しかし、もしや珊瑚の柔らかい膝を堪能しているのかもしれぬ、などと思い始めるとどうも落ち着かないのであった。
最大のライバルは数多の男たちでも、琥珀でもなく、この猫又なのではなかろうか。
もしまた、人間の姿で現れたら今度こそ珊瑚を攫われそうな気がして怖い。
珊瑚に言い寄る男は今までいないでもなかったが、珊瑚の方が心を傾けた男はこれが初めてで、弥勒は今までにない危機感を味わった。
「はぁ〜」
弥勒は盛大にため息をつく。
「ふふっ」
だと言うのに隣からは楽しそうな笑い声。
「何がおかしい?」
珊瑚は上目遣いに弥勒を見上げると恥ずかしげに、だが嬉しそうに呟く。
「今回は随分と妬いてくれるんだね」
普段弥勒の浮気にやきもちを妬いてばかりの珊瑚からすれば、こうも露わに弥勒が嫉妬していることが嬉しくて仕方がない。
弥勒は決まり悪げに珊瑚から目を逸らした。
「妬いてません。

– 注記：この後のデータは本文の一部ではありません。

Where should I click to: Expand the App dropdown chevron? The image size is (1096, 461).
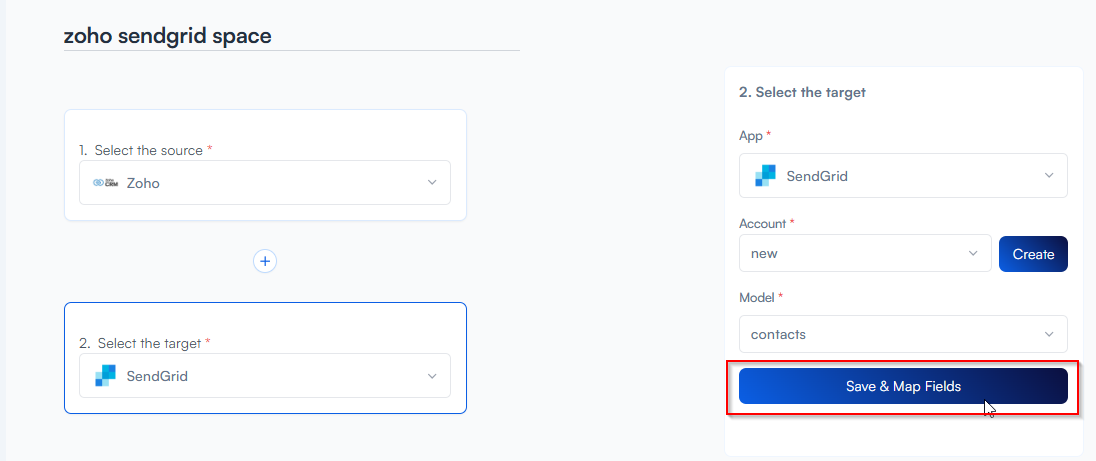1049,176
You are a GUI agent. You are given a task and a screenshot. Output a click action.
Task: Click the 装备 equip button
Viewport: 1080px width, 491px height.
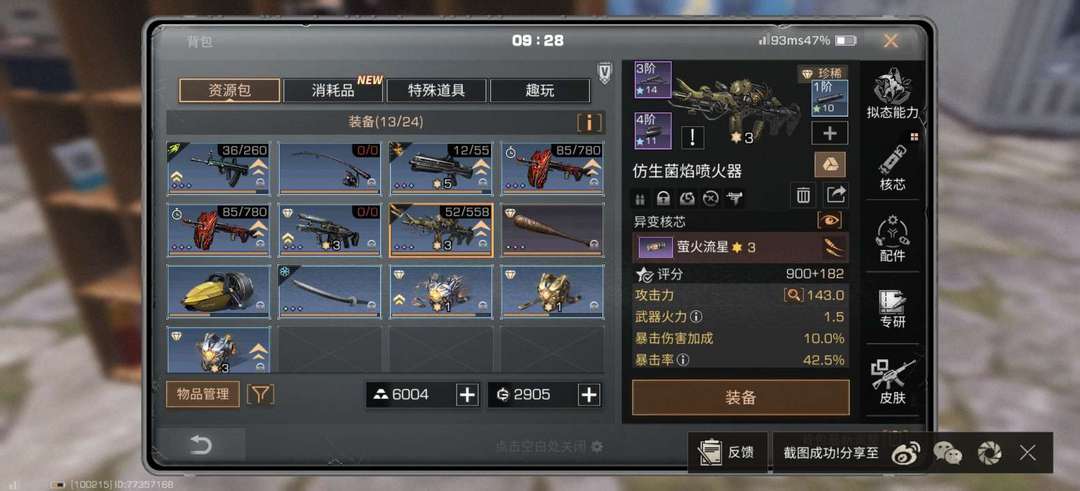tap(741, 397)
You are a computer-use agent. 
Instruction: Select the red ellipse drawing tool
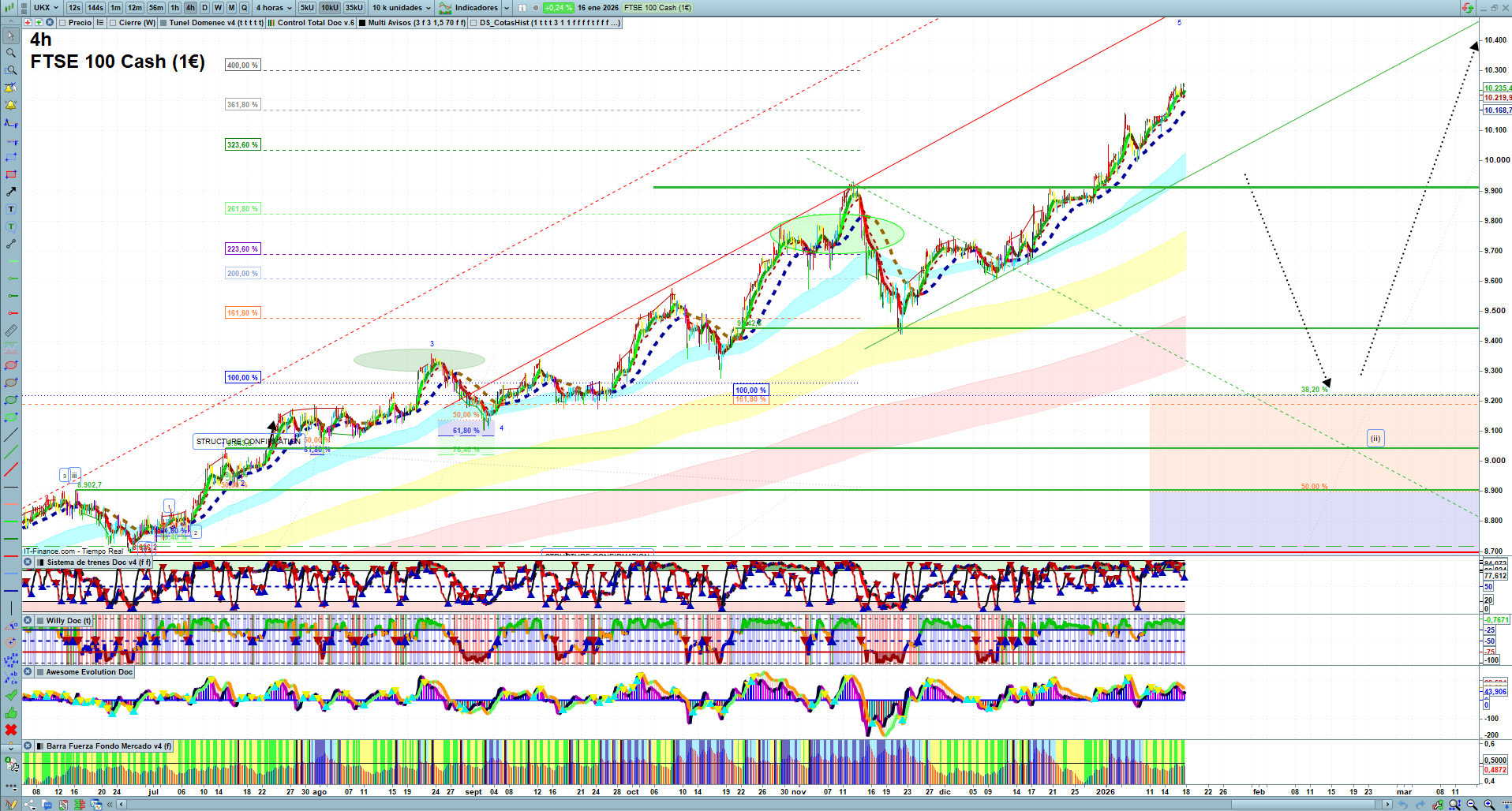(x=11, y=365)
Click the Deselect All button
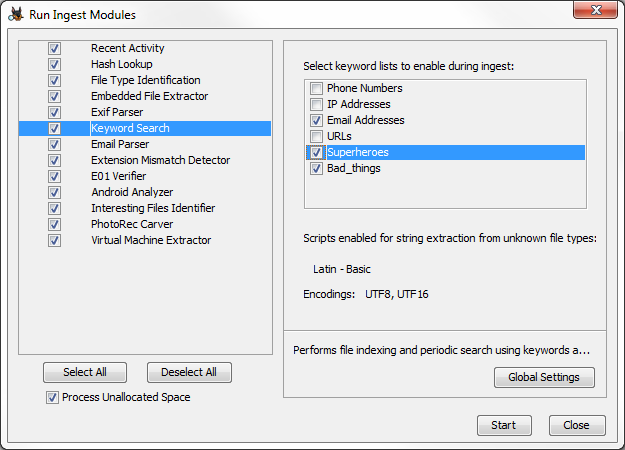 [189, 372]
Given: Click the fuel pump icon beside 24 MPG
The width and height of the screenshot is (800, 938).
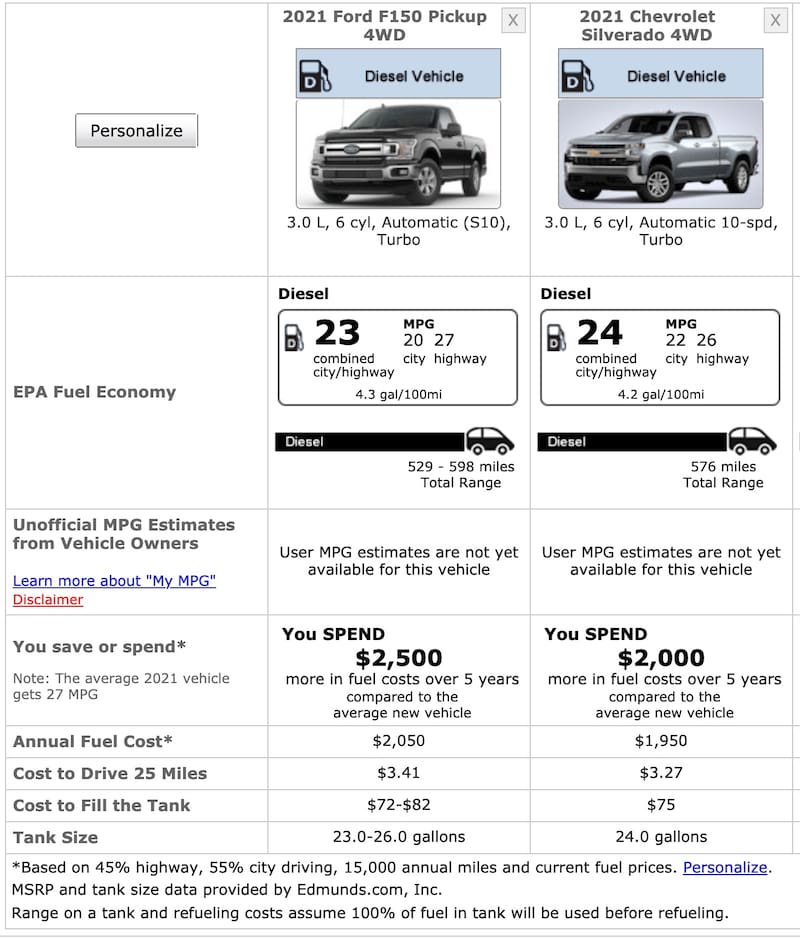Looking at the screenshot, I should [557, 337].
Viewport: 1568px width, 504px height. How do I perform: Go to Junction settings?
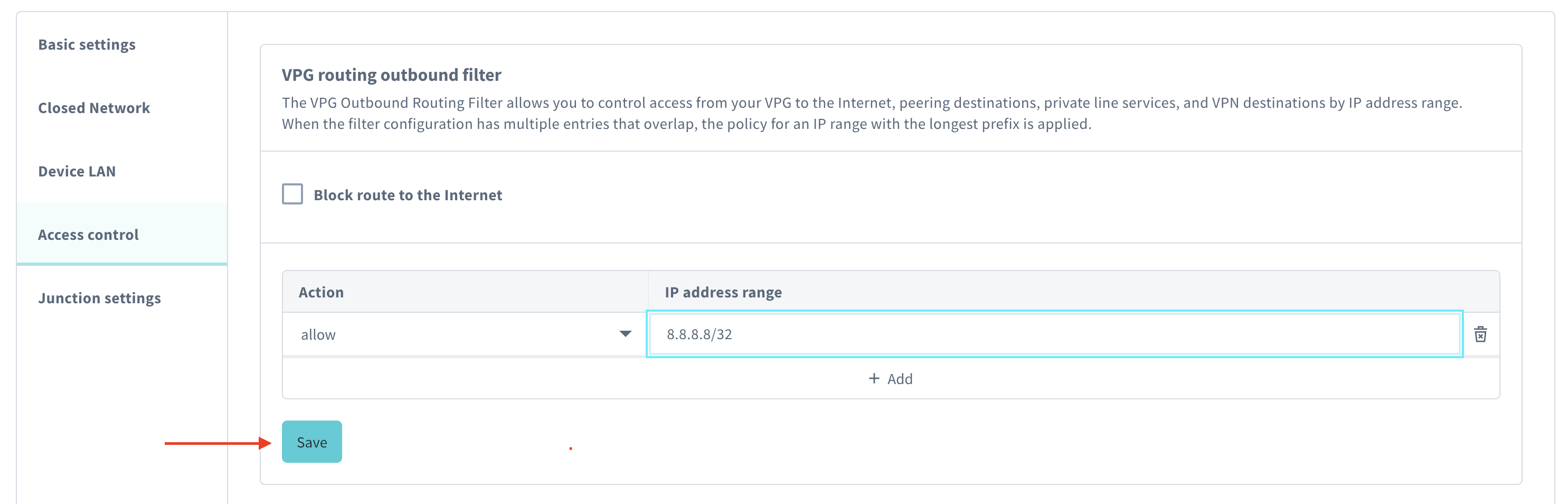[100, 298]
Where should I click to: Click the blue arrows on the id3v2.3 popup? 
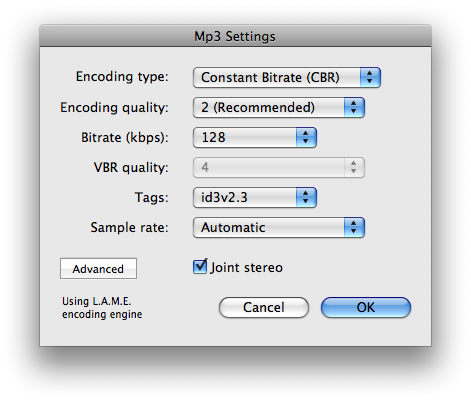[306, 197]
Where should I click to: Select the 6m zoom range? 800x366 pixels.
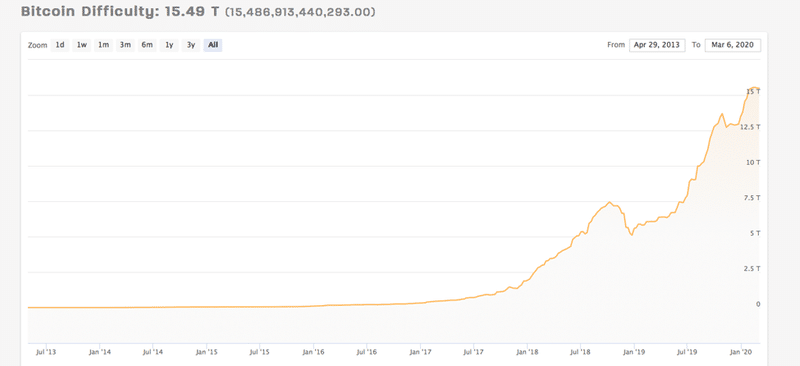(x=147, y=45)
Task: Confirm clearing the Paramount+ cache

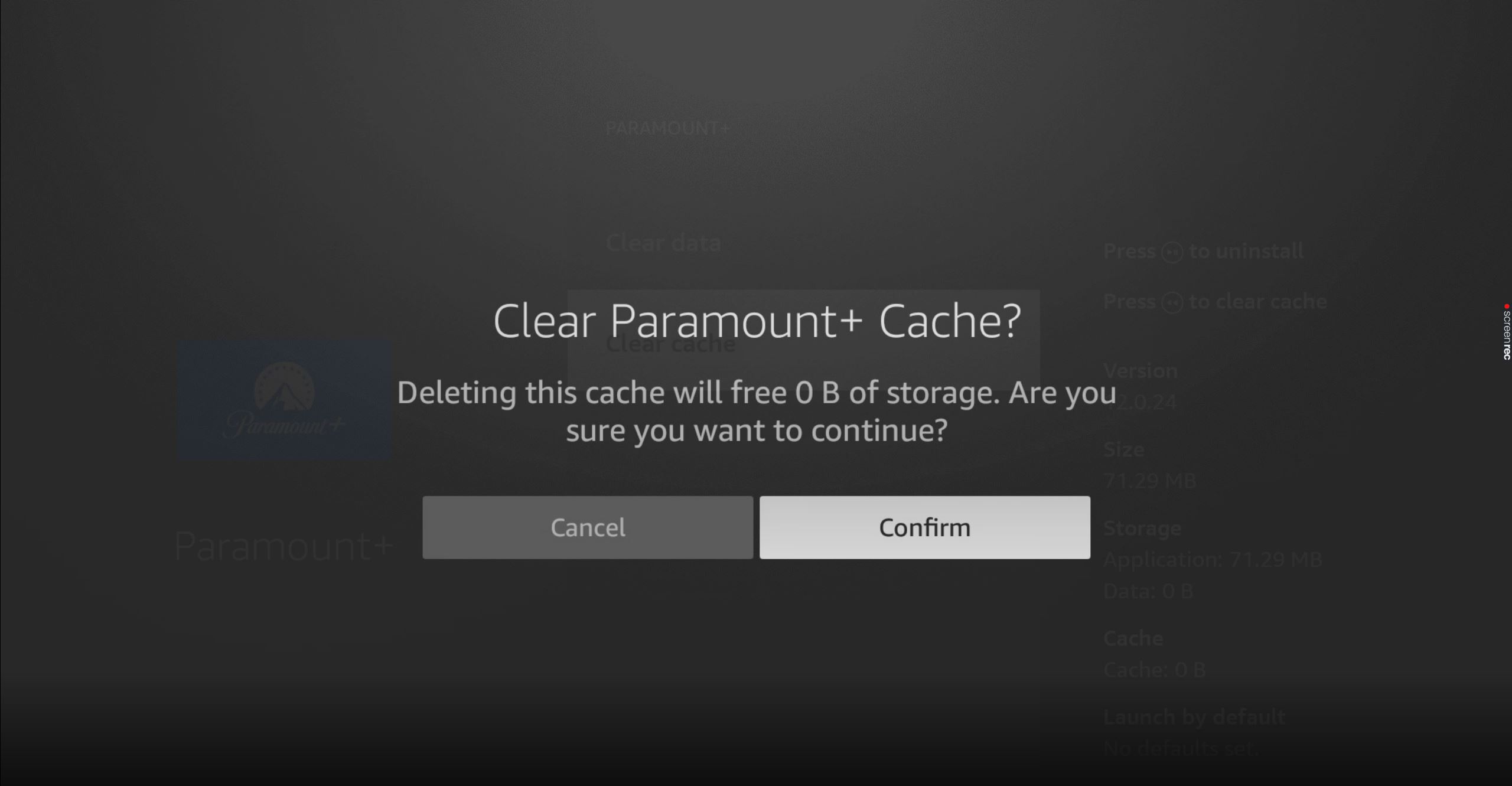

…心配してるんです」
「うん、そう言うことにしといてあげる」
こういう上からな発言も、言われることはあっても言えることはほとんどない。
幸せに胸がいっぱいになる。

雲母は雲母。心癒される、大切な存在。
法師さまは法師さま。大好きな、男の、人。

「…やっぱり一番好きな人と結ばれるのが幸せだと思うな…」
己の膝で丸まる雲母の背をなでながら珊瑚は小さく呟いた。
え?と珊瑚を振り向いた弥勒に、雲母が自慢げに笑いかけたように見えた。
それが何だか悔しくて、雲母の目をふさぐと驚いて顔を上げた珊瑚の唇に深く深く口づけた。






(前篇)


あとがき
ついにやってしまいました/(^O^)\
雲母擬人化/(^O^)\
雲母はメス派が多いのかなーと思うのですが、私のイメージはこんな感じです←
CV中村悠一あたりでお願いします。